Even now the cannon fires – the signal for the last day of Ramadan. The caterwaul of traffic politely drops so the amplified chants can be heard from the minarets on this night of nights.

It gets quiet. You can hear the responses of the faithful in the scattered Moslem night, the prayers rising from the mosques and sidewalks. This afternoon I saw a streetsweeper prostrate himself alongside the pile of dirt he was herding, answering the call from Mecca with cabs swerving all around him.

Ye gods, listen! It spirals louder yet. Let me out of this moldering room! I'll take my pen and camera and face this thing while it's still damp with dawn.

I hurry past third-rate Theseus and his plaster legions, through the lofty lobby where chandeliers hang from ceilings infested with gilt cupids, around the praying gateman outside up the sidewalk to the belly-high cement wall that runs along the steep bank of the Nile.

I put my notebook on the wall. The prayer is still going on but the city's business has stopped holding still for it. Engines sing; brakes cry; horns tootle; head- and taillights blink off and on. Long strings of colored lights go looping along the streets, past elaborate cafe neons and simple firepots cooking kebobs on the curb. In the minarets the chant leaders are vying with the city and each other in amplified earnest, as thousands upon thousands of lesser voices try their best to keep up.

It's windy, the historic wind that blows against the current so the Nile boatmen of eons can sail south upstream and then drift back downstream north. A dog in the back of a passing pickup barks. The soldier comes out of his tent and sees me at the wall writing in my notebook. He turns up the collar of his long overcoat and comes toward me with a flashlight. He carries it with his hand over the lighted end so it is like a little lamp glow between us. We smile and nod at each other.

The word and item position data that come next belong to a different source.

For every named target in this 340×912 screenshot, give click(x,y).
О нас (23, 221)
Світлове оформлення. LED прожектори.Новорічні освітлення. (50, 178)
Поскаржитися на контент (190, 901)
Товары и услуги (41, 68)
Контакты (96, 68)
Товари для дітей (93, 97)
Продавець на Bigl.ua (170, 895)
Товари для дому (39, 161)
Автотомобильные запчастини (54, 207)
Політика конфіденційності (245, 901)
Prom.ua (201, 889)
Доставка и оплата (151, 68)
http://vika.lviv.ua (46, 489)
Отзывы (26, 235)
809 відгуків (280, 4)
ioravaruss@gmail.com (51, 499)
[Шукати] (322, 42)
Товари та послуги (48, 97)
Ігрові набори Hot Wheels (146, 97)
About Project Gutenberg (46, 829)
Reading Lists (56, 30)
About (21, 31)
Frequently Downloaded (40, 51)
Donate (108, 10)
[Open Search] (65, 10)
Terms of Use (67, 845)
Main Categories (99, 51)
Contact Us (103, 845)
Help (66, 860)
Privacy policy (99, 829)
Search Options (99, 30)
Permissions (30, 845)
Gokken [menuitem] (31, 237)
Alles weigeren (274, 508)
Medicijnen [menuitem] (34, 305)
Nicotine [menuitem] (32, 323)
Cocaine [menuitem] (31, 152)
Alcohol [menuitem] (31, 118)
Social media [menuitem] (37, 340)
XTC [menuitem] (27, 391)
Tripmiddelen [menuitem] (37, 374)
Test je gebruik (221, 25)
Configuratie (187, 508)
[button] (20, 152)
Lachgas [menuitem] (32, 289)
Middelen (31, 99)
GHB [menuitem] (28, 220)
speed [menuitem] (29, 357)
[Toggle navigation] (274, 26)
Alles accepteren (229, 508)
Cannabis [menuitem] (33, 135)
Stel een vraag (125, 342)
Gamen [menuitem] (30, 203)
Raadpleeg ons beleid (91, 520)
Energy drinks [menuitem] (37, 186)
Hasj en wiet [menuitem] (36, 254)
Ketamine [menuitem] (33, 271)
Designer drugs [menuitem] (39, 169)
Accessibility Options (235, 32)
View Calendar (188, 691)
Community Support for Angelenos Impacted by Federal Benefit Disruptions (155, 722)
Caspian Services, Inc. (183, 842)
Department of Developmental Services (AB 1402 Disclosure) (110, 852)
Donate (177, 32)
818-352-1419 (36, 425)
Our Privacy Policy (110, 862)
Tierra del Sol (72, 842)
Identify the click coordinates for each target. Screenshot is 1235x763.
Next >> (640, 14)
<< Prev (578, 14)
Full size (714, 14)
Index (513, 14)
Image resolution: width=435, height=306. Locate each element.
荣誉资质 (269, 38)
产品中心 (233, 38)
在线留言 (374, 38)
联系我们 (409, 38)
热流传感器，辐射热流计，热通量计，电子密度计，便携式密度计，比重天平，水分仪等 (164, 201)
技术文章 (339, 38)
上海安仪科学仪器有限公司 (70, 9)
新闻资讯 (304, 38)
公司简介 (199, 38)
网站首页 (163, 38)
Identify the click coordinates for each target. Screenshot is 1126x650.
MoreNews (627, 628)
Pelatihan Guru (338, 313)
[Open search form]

This close I notice the bayonet on his shouldered carbine is rusty and bent.

The din across the river jumps even higher in response to the chanting dawn. We turn back toward the city just in time to see first the fluorescent tubes across the bridge, then the landing lamps on the opposite bank, then every light in Cairo blow out – zam! Allah be praised! We turn to each other again, eyebrows uplifted. He whistles a low note of applause to the occasion: " Ya latif!" I nod agreement.

The amplifiers have been silenced by the power overload, but the chanting in the streets hasn't stopped. In fact, it is rising to the challenge of the phenomenon. Wireless worship. A voice spun from fibers strong as the fabled Egyptian cotton – longest staples in the world! – spindling out of millions of throats, into threads, cords, twining east toward that dark meteorite that draws all strands of this faith together like the eye of a needle, or a black hole.

The soldier watches me write, kindly leaking a little light onto my notebook. "Tisma, ya khawaga," he says. "Een-glees?"

I tell him no, not English. "American."

"Good." He nods. "Merican."

My throat is dry from the wind and the moment. I take my canteen from my shoulder and drink. I offer it to the soldier. After a polite sip he whistles a comment on the quality of such a canteen.

"Merican army, yes?"

"Yeah. Army surplus." Ex-marine friend Frank Dobbs had helped me pick it out, along with my desert boots and pith helmet. "United States Army surplus."

He hands back the canteen and salutes. I salute him back. He gestures toward my notebooks, questioning. I point to the sound from across the river, cup my ear. I lift my nose and smell the Nile wind, then scribble some words. Finally I make a circle with my hand, taking in the river, the sky, the holy night. He nods, excited, and lays his closed fist on his heart.